In the present study, a significant increase was observed in the triglyceride levels of prediabetic office workers compared to the normoglycemic group. This finding suggests that a sedentary lifestyle may contribute to dyslipidemia in individuals with impaired glucose tolerance.
Serum lipid profile parameters are commonly assessed as a part of CVD prevention initiatives, following prevailing guidelines for diabetes and prediabetes [29]. However, a complete evaluation of dysglycemia is seldom sought and usually relies on the evaluation of fasting glucose alone, resulting in underdiagnosis and an increased risk of diabetes and CVDs. In the current study, dyslipidemia was found in instances with IGT in office workers. Moreover, greater levels of TC and LDL were found in office workers with prediabetes, as shown in Figure 3 and Figure 4.
Previous research findings suggest that a significant proportion of the youth population in the kingdom, approximately 71%, do not partake in physical activities that meet the recommended duration and frequency [9]. Engaging in regular physical activity is not only crucial for managing T2DM but also plays a vital role in reducing the likelihood of developing this condition. Therefore, it can be regarded as a significant preventive measure to combat the disease [10].
Our study has both strengths and limitations.
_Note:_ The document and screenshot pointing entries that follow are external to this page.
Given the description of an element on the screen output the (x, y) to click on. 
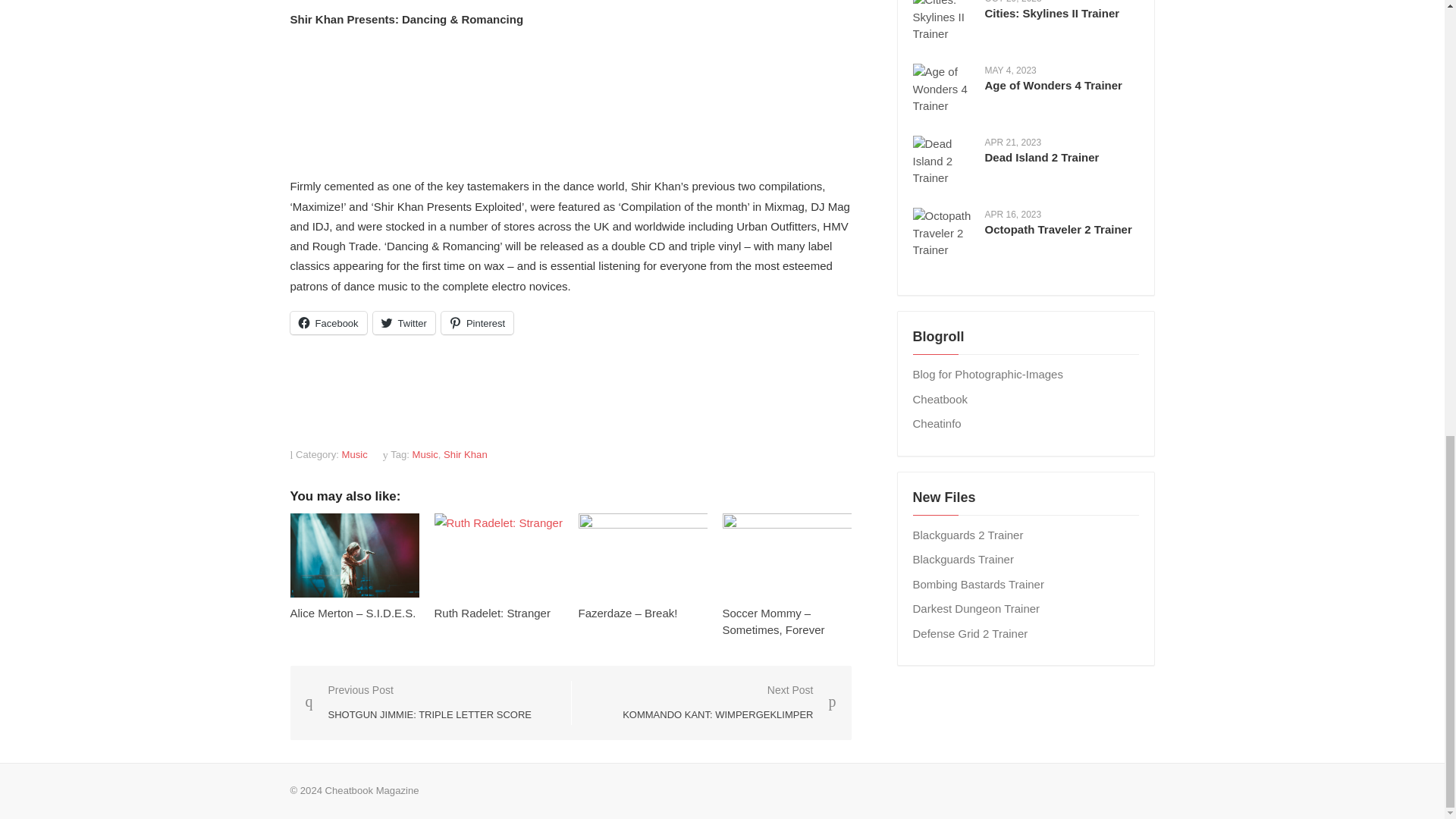
Blackguards 2 Trainer (967, 534)
Music (417, 701)
Defense Grid 2 Trainer (355, 454)
Facebook (969, 633)
Ruth Radelet: Stranger (327, 323)
Pinterest (491, 612)
Click to share on Pinterest (477, 323)
Twitter (477, 323)
Music (403, 323)
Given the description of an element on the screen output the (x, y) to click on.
The primary strength of the present study is that it may be considered the first in-depth investigation to compare the lipid profile characteristics of NGT and IGT groups among office workers. The fundamental drawback, which is shared by all such cross-sectional research, is that a relationship can only be proposed due to the small sample size; nevertheless, a cohort study is required to verify any suggested associations. As a result of our findings, we propose universal screening for glucose tolerance of dyslipidemic individuals, especially in groups of similar sedentary lifestyles.
Early identification of prediabetes among office workers will aid in the implementation of dietary and lifestyle measures, as well as medication where needed, to avoid or postpone the development of overt T2DM, and therefore the associated higher risk of CVDs. Due to the significant prevalence of T2DM in the community, it is crucial to develop and implement comprehensive screening and prevention initiatives for prediabetes among office workers. These programs should be carefully designed, considering the known predictors of prediabetes, and should also include screening for prediabetes in individuals with dyslipidemia compared to other populations at risk.
Conclusions
The current study looked at the lipid profile parameters in normoglycemic and prediabetic office workers. Prediabetes was found to be associated with dyslipidemia. Moreover, prediabetic office workers exhibited higher levels of CVD risk variables, particularly higher levels of TC, TG, and LDL. The present study suggests that sedentary behavior may lead to dyslipidemia in people with poor glucose tolerance. The relevance of physical exercise in reducing impaired glucose tolerance that can lead to T2DM was emphasized.